WHAT NEEDS TO BE DONE → Only a slice of the listing below is wanted. Retype the lines from the one containing "Task: Set the Need rating to 1" through the one containing "The width and", exactly, both ends included.

GIVEN RECORDS →

· · ·

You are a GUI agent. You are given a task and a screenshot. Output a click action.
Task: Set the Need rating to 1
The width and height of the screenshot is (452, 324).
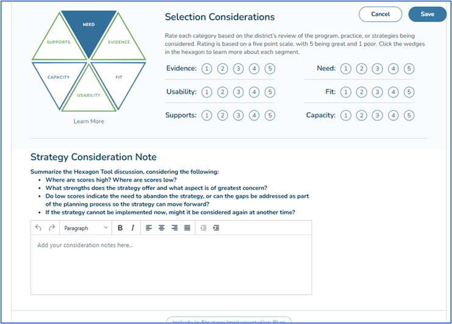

· · ·

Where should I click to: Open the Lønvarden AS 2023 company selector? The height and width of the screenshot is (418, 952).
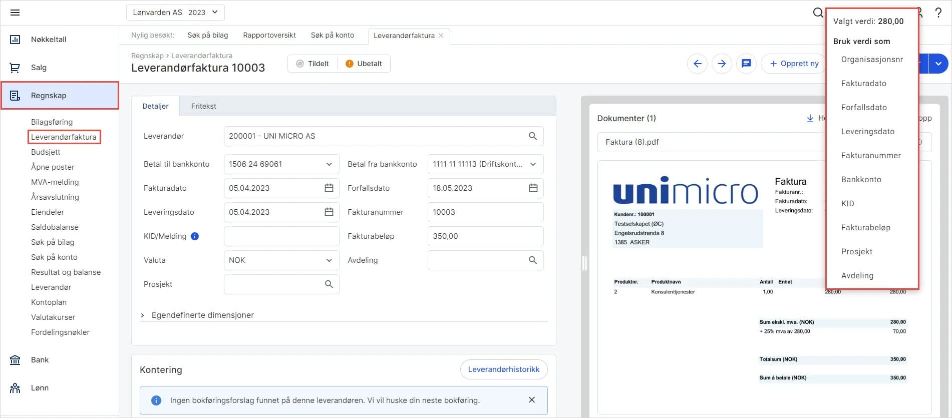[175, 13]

· · ·

RESPONSE TO THE EXERCISE →
Task: Set the Need rating to 1
The width and height of the screenshot is (452, 324).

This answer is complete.